A venda do mando de campo do Fortaleza para a partida de volta das oitavas de final da Copa do Brasil foi alvo de críticas do técnico do Palmeiras, Abel Ferreira. Após a vitória por 3 a 0 sobre o time cearense no jogo de ida, na Nubank Parque, o treinador afirmou que é contrário à prática de transferir partidas para outras praças, mesmo reconhecendo o benefício financeiro da negociação.

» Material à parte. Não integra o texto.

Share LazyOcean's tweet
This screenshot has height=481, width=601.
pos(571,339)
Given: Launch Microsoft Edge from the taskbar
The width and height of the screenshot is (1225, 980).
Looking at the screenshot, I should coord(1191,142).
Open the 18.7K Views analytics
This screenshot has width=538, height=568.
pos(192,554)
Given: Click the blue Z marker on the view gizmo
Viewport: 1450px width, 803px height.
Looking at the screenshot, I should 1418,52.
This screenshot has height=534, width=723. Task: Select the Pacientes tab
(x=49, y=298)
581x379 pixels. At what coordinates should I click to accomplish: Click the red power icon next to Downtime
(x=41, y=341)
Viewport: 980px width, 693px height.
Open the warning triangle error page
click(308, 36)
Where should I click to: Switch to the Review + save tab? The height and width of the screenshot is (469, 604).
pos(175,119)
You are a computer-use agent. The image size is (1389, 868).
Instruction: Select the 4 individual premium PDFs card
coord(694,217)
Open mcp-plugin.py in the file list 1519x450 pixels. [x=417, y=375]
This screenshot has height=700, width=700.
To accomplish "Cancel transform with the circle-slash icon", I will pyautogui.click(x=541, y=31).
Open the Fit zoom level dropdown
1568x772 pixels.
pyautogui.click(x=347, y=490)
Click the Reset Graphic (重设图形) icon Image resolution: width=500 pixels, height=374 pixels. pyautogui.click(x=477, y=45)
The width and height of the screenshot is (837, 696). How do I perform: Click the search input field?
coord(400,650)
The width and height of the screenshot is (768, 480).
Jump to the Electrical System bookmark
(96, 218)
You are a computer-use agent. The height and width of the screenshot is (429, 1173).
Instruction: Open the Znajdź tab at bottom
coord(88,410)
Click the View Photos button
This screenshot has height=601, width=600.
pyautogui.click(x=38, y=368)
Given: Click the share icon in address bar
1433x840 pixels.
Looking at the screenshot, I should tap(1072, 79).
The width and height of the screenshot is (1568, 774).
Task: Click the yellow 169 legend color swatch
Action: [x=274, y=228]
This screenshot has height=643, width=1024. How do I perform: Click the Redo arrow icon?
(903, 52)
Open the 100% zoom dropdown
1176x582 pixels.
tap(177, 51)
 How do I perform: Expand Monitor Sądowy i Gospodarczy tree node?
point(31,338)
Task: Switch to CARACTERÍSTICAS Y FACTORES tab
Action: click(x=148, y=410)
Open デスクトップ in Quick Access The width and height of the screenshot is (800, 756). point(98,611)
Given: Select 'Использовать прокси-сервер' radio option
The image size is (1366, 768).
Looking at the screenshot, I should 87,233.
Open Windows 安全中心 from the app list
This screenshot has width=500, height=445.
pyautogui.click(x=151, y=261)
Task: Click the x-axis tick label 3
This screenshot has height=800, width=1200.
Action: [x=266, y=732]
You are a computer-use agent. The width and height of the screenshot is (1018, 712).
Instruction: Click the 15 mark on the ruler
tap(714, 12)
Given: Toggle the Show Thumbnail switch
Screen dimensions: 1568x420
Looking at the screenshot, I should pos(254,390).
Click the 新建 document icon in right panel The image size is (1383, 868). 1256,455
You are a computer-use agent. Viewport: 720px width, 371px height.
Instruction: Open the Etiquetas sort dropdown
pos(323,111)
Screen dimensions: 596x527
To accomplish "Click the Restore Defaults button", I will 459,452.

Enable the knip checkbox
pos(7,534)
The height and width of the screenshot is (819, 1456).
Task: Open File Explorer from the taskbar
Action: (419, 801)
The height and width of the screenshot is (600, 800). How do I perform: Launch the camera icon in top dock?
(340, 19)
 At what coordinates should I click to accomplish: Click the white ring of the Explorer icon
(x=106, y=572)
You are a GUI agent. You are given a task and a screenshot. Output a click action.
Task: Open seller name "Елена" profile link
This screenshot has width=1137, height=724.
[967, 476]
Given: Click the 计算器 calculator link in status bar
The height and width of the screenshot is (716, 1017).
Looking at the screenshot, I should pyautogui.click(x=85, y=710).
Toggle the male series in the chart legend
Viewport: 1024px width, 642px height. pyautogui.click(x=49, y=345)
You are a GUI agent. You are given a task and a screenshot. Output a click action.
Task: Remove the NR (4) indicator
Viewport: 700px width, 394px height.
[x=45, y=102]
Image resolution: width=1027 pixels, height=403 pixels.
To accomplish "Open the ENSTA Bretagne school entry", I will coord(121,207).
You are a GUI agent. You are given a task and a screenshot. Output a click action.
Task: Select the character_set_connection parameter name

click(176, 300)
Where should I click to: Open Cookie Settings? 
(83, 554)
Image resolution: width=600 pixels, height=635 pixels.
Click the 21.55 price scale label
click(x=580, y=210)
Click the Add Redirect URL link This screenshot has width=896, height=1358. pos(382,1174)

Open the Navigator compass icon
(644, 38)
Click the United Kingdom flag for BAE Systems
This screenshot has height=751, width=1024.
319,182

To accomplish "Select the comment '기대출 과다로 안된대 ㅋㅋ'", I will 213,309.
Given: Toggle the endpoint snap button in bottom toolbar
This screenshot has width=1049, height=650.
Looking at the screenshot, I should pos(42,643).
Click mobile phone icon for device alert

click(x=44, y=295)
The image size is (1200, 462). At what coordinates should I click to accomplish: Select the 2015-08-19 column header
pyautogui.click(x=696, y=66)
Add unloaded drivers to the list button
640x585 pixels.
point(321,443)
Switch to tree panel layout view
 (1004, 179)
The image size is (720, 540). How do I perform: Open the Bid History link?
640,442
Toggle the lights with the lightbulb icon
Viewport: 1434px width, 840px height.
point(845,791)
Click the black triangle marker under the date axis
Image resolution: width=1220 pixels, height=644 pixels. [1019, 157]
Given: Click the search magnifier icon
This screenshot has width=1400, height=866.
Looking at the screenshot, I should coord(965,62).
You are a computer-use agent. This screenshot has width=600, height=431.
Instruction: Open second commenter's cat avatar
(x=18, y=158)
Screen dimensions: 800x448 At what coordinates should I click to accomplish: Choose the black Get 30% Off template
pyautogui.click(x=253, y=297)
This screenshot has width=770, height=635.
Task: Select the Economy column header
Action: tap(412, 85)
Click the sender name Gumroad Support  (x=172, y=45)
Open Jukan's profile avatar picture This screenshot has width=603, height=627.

O confronto decisivo será disputado na quarta-feira (5), às 20h30 (de MT), na Arena Pantanal, em Cuiabá. Inicialmente, a partida estava marcada para a Arena Castelão, em Fortaleza, mas o clube cearense vendeu o mando de campo e solicitou a mudança à Confederação Brasileira de Futebol (CBF), que confirmou a alteração. A negociação renderá cerca de R$ 2,2 milhões ao Fortaleza.
Antes de fazer a crítica, Abel Ferreira chegou a brincar com a situação ao comentar o placar construído pelo Palmeiras no primeiro duelo.
“Eles já sabiam que vinham aqui perder de 3 a 0”, disse o treinador.
Na sequência, porém, adotou um tom mais sério e defendeu que nenhum clube deveria ter autorização para negociar o mando de suas partidas.
“Se perguntar a minha opinião, isso não devia ser autorizado. Nem para o Palmeiras, nem para o Flamengo, nem para o Corinthians, nem para o São Paulo… para ninguém. Mas entendo a parte financeira. Porque, quando fazem isso, há uma compensação financeira. As equipes todas deveriam jogar nas suas casas”, afirmou.
Dentro de campo, o Palmeiras chega em situação confortável para o confronto de volta. Após vencer por 3 a 0 no jogo de ida, a equipe paulista pode perder por até dois gols de diferença que, ainda assim, garante a classificação às quartas de final da Copa do Brasil.
Já o Fortaleza terá uma missão difícil diante de sua torcida em Cuiabá. O Leão precisará vencer por três gols de diferença para levar a decisão para os pênaltis. Para conquistar a vaga no tempo normal, será necessário um triunfo por quatro ou mais gols de vantagem sobre o Palmeiras.